You may remember the two key steps in protein synthesis are transcription and translation, where (i) the DNA gene is copied and (ii) the copy is used to encode a string of amino acids, respectively. What your biology teacher did not know, however, is that one of the key enzymes in translation also is part of the massive transcription choreography.
Everyone has heard of the DNA code but few understand how it works. The copy of the DNA gene, known as messenger RNA (mRNA) consists of a string of nucleotides. Those nucleotides are taken three at a time to form a sequence of three letter words, or codons. There are 64 (4^3) different codons and transfer RNA (tRNA) molecules do the reading of these codons. Different tRNA molecules recognize different codons. The magic is that on the other end of each tRNA is glued the correct type of amino acid, corresponding to the codon that that specific tRNA will recognize.
But how did the tRNA molecules come to have the right amino acid glued on? There are enzymes that carry an amino acid and, when they find the right corresponding tRNA, they glue the amino acid onto it. So it is with these enzymes, collectively known as tRNA synthetases, where the heavy lifting occurs. They implement the DNA code.
But the new research has found that the heroics do not stop there. The scientists discovered the details of how one of the tRNA synthetases, when a phosphate group is attached to the right place, undergoes a dramatic structural and functional change. No longer is it busy gluing an amino acid to the right tRNA. Instead, it moves upstream in the assembly line process and helps to regulate the transcription activity. As one of the scientists explained:
If you think about the structural changes that occur in the synthetase we looked at in the study, it’s very much like the movie Transformers, it’s a machine that changes structure and turns into another machine that can accomplish a completely different task—like from a car to a giant robot.

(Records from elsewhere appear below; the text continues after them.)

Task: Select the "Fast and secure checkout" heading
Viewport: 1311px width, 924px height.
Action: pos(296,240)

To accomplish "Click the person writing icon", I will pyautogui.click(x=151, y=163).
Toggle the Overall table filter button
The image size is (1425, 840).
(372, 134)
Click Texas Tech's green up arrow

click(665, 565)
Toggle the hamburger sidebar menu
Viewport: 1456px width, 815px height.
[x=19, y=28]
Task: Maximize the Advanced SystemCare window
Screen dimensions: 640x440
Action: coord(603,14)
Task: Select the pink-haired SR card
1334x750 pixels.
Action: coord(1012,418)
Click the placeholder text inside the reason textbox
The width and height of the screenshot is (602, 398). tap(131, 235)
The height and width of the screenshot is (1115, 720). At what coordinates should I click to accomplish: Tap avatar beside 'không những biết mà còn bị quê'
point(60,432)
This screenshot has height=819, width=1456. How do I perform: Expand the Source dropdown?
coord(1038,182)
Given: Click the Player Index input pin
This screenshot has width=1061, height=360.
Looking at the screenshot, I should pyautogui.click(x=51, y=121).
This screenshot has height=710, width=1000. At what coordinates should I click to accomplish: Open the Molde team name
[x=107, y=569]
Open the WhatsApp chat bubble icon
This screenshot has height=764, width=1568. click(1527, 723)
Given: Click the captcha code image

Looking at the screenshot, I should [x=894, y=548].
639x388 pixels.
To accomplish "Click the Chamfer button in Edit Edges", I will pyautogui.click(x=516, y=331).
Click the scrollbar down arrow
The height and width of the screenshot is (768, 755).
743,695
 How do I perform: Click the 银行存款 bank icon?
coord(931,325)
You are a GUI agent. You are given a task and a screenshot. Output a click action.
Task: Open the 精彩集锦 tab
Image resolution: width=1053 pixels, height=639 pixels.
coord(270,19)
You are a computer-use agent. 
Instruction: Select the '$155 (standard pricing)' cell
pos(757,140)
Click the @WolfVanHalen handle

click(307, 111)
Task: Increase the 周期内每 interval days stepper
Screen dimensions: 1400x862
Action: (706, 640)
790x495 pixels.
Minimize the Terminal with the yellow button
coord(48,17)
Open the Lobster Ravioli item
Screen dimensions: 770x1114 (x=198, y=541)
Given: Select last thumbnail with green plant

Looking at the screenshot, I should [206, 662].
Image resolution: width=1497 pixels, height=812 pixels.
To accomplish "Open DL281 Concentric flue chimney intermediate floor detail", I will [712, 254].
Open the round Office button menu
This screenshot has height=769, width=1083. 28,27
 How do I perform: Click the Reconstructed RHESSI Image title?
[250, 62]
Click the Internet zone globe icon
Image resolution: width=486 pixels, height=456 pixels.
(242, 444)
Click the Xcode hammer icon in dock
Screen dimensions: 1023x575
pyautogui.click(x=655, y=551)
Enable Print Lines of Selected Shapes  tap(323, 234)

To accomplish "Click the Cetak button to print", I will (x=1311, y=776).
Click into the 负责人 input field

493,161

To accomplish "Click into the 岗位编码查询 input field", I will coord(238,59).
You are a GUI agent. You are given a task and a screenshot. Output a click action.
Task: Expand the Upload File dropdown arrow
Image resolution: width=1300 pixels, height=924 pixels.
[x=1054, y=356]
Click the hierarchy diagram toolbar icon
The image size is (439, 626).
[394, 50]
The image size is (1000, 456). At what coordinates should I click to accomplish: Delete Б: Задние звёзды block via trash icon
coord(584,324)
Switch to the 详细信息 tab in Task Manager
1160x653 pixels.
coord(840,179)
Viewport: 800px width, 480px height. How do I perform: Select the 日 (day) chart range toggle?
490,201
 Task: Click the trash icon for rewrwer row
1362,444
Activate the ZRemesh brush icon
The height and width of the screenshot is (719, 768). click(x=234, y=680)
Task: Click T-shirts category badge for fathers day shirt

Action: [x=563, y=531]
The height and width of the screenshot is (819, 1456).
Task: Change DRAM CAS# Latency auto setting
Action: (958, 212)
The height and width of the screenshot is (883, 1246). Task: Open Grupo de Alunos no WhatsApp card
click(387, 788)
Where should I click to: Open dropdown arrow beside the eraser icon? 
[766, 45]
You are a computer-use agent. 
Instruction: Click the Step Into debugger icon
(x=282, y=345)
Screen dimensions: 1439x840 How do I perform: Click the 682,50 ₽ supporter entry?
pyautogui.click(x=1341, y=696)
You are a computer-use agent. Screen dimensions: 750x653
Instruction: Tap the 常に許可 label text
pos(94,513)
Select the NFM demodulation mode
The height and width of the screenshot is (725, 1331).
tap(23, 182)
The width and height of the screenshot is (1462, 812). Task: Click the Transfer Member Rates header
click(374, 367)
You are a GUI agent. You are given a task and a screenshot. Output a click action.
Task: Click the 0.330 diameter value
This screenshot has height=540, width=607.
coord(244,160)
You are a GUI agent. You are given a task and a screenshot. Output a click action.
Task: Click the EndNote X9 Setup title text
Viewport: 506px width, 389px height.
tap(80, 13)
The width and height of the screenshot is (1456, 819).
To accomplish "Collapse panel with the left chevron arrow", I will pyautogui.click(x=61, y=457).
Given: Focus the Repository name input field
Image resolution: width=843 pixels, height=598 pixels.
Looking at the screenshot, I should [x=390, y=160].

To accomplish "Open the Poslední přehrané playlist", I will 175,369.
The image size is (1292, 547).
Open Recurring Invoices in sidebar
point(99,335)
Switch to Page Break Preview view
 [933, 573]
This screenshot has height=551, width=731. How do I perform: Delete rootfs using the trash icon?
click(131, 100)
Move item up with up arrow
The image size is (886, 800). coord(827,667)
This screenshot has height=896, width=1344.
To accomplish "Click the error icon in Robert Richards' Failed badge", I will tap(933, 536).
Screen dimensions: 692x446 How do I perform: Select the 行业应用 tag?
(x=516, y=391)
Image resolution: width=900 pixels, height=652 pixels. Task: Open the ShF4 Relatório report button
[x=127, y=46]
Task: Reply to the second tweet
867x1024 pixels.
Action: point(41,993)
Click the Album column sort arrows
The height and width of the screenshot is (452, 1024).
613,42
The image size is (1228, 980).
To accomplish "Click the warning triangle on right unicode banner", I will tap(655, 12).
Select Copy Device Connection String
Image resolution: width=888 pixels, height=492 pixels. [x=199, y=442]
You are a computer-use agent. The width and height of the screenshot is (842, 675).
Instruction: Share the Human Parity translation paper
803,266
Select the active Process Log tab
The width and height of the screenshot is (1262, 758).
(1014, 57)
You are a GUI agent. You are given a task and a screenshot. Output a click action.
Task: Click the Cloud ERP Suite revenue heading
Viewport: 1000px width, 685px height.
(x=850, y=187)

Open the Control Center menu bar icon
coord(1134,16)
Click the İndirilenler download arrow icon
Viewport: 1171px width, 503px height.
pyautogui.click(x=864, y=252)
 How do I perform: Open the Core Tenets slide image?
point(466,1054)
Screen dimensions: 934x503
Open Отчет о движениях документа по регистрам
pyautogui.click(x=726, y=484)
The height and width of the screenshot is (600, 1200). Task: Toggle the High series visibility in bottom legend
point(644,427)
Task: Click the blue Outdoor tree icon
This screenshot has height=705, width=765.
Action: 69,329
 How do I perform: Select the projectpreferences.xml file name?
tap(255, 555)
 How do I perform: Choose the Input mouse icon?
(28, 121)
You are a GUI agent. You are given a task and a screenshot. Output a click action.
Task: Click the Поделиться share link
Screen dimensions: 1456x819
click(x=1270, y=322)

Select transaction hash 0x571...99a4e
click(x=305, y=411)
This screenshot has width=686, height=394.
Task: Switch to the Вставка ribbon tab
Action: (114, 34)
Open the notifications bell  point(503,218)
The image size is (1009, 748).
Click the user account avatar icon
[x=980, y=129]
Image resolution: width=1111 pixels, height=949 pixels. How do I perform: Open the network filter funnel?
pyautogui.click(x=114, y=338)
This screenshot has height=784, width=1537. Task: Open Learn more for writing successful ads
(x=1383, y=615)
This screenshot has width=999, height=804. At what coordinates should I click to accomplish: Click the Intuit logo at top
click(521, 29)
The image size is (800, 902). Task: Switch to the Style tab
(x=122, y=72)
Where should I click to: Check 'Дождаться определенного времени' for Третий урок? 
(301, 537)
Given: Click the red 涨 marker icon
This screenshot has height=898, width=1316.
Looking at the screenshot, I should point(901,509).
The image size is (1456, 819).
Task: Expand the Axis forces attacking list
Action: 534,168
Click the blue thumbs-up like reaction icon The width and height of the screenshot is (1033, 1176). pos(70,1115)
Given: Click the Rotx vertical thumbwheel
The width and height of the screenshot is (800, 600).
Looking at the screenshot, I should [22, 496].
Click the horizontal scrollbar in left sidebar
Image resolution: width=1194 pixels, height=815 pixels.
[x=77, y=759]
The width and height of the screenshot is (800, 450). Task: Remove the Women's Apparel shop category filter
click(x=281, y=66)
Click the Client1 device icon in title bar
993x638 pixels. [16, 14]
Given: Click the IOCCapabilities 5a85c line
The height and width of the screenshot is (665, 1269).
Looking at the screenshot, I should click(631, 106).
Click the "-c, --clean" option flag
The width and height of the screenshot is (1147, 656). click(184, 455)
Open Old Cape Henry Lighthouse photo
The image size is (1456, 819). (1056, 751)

Of course yet another protein is responsible for attaching the phosphate group to the right place, at the right time. But that’s another story. For now, the question is how could this tRNA synthetase have come to have this dual role?
Of course the evolution of a protein, any protein, is problematic simply because successful searches are so unlikely. The fitness landscape is rugged, pitted with myriad local minima that frustrate evolutionary searches. Even by evolutionist’s own optimistic approximations it would never occur in the lifetime of the universe.
And beyond that, there is then the problem of how tRNA synthetases in particular could have evolved. For instance, their role so heavily depends on the intricate process of translation, involving so many other molecular players. To be sure simpler versions of that process can be envisioned, but even simpler versions are complex.
It is not as though a freshly minted tRNA synthetase is going to help much if some sort of translation process is not already in place. And it is even more unlikely that such a translation process would evolve without the needed tRNA synthetases to complete the choreography. Obviously evolution requires some sort of sequence of events providing a gradual build up. But beyond speculation, we have no compelling story to tell for this miracle.
But now, on top of these massive problems, we find that tRNA synthetases can, upon a low entropy phosphorylation, transform to a completely different structure and function. Imagine the serendipity involved.
After successfully navigating the problems discussed above to construct the translation process, and after having constructed protein kinases which attach phosphate groups at convenient places, evolution’s natural selection found that one of the kinases happened to phosphorylate one of the tRNA synthetases at just the right place to perform an incredible transformation operation where the newly formed molecular machine performed just the right function in the completely different process of transcription. This is simply incredible.
Now I would be delighted to learn that I’ve stupidly overlooked some straightforward and compelling evolutionary explanation for all of this. I don’t have a dog in this fight. Perhaps evolution is true, perhaps it is false, or perhaps it is somewhere in between. I don’t care and if there is a scientific explanation of how this world of biology could have spontaneously arisen then I would gladly shout it out.
But instead of explanations all I get is pushback. It’s all my fault for attacking science, we all know evolution is true, and besides god would never make viruses anyway.
It illustrates the enormous gap between evolutionists and the evidence. For evolutionists there are no problems behind the assertion that evolution is a fact. There are only research problems of how evolution occurred. Objective, scientific evaluations of how the evidence actually bears on the theory are elusive. Religion drives science, and it matters.